La stratégie de déstabilisation de la Russie vue par Carl Bildt

Carl Bildt au Conseil des Affaires étrangères (Crédit : Conseil de l'UE)
Carl Bildt au Conseil des Affaires étrangères (Crédit : Conseil de l'UE)

(BRUXELLES2) Pour le ministre suédois des Affaires étrangères, Carl Bildt à Luxembourg ce lundi (14 avril), ce qui se passe en Ukraine est simple. Il s'agit d'une « stratégie de déstabilisation de la Russie ». Très engagé sur l'Ukraine, décrivant avec précision les enjeux sur le terrain, le ministre - qui revient d'un voyage de trois jours en Ukraine, dans les villes de Kiev, Odessa et Kherson (du 10 au 13 avril) (*), n'a pas ménagé ses efforts de persuasion face à la presse.

Les trois marches suédoises vers la désescalade

Pour le ministre suédois, la situation en Ukraine est «  évidente ». « La Russie a perpétré une escalade dramatique vers la déstabilisation de la région... et continue au moment où nous parlons ». Cette « stratégie de déstabilisation » peut être combattue, selon lui, par « trois mesures ». Il faut « enlever l'autorité, le mandat donné au Conseil de la fédération d'utiliser les armes ». « La Russie doit se dissocier des groupes armées illégaux sur le terrain ». Ce sont « les marches de la désescalade » a-t-il ajouté.

Un appel à de vraies « mesures » 

Interrogé sur le passage à phase 3 des sanctions (sanctions économiques), Carl Bildt répond « Je n'ai jamais compris ces questions de niveaux ». Il appelle « à des mesures pour mettre en place une désescalade en accord avec la demande ukrainienne » avec un message de « fermeté ». Si la discussion de Genève est considérée comme « une opportunité pour Sergueï Lavrov (ministre russe des Affaires étrangères) de faire cette désescalade », cela ne doit pas « être limité à ça ».

Les intérêts russes : une Ukraine faible et fragmentée

Les Russes « veulent une Ukraine faible et fragmentée ». Il en est sûr « Je connais leurs buts. Ils sont flexibles concernant les moyens. Ce qui veut dire qu'ils sont prêts à agir ». Les élections présidentielles, prévues le 25 mai, sont un des enjeux véritables de cette stratégie. Les Russes « veulent différer l'élection » souligne-t-il. De fait, Carl Bildt appelle à « soutenir les élections » et à mettre en place tous les « moniteurs » et  les « observateurs nécessaires ». Une élection qui doit concerner aussi la Crimée. Il faut « un arrangement pour que les citoyens ukrainiens de Crimée puisse participer à l'élection »  déclare-t-il. « Nous devons attendre que les politiciens viennent avec de nouvelles idées ».

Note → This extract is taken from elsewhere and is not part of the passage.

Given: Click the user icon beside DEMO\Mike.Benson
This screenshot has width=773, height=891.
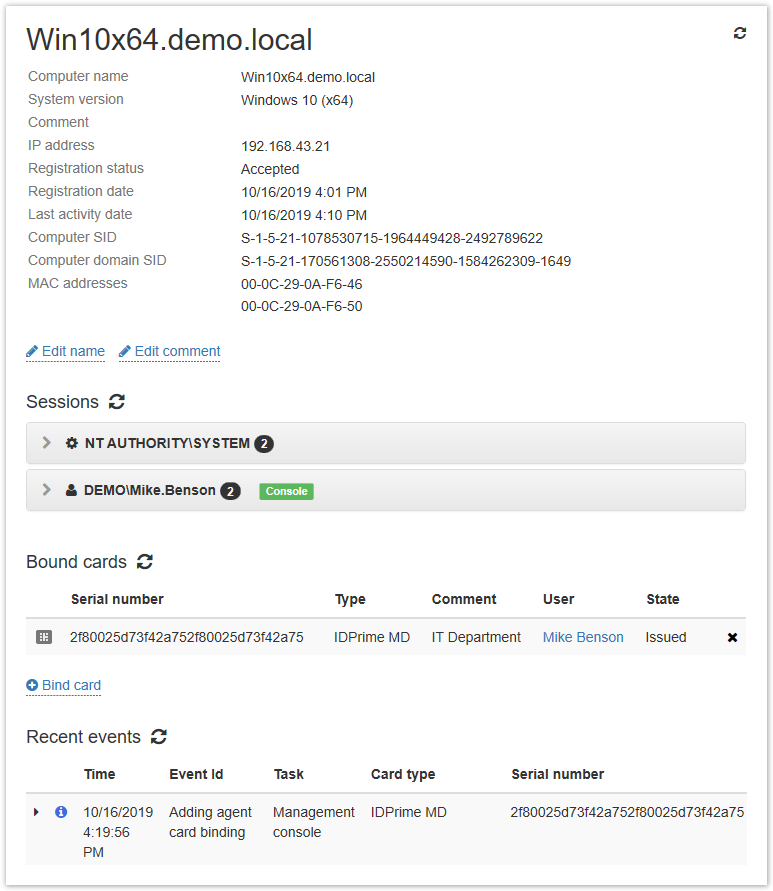Looking at the screenshot, I should coord(71,491).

Une mission PSDC sur les rails 

Carl Bildt s'est montrée prudemment optimiste sur l'état d'avancement d'une mission PSDC. « La Pologne et l'Ukraine sont pour cette mission ». Et c'est déjà dans les rails du côté ukrainien. « Les autorités ukrainiennes ont construit et structuré cette mission ». Pourtant le ministre appelle à ne pas attendre une mise en place trop rapidement. « Cela prendra du temps. (...) Le plus important que nous pouvons faire est de soutenir l'Ukraine et le gouvernement à franchir les étapes avec cette mission particulière ou d'autres ». Les lendemains vont être difficiles. « L'Ukraine va connaître une période de deux ou trois ans où ça va être difficile ».  Il y a « retournement dramatique », complètement planifié dans la stratégie de déstabilisation de la Russie.

(Loreline Merelle)

(*) Le ministre s'est d'abord entretenu à Kiev avec le Premier ministre ukrainien Arseniy Yatseniuk. « Une aide suédoise à l'Ukraine, notamment pour le développement de son système démocratique » aurait été évoquée selon le Ministère suédois des Affaires étrangères. Invité à la conférence annuelle sur la sécurité de Kiev, le ministre a ainsi souligné « le potentiel de l'Ukraine sur le long terme ». Il a égalemement rencontré certains des candidats à l'élection présidentielle du 25 mai , notamment Ioulia Timochenko, l'ancienne Premier ministre et Petro Porochenko avec son homologue slovaque, Miroslav Lajcak, qui se trouvait également en Ukraine au même moment. Le ministre n'a pas hésité à donner de sa personne dans un talk-show politique à la télévision ukrainienne vendredi soir. A Odessa, il a notamment allé visité la mission d'assistance aux frontières (EUBAM Moldova-Ukraine).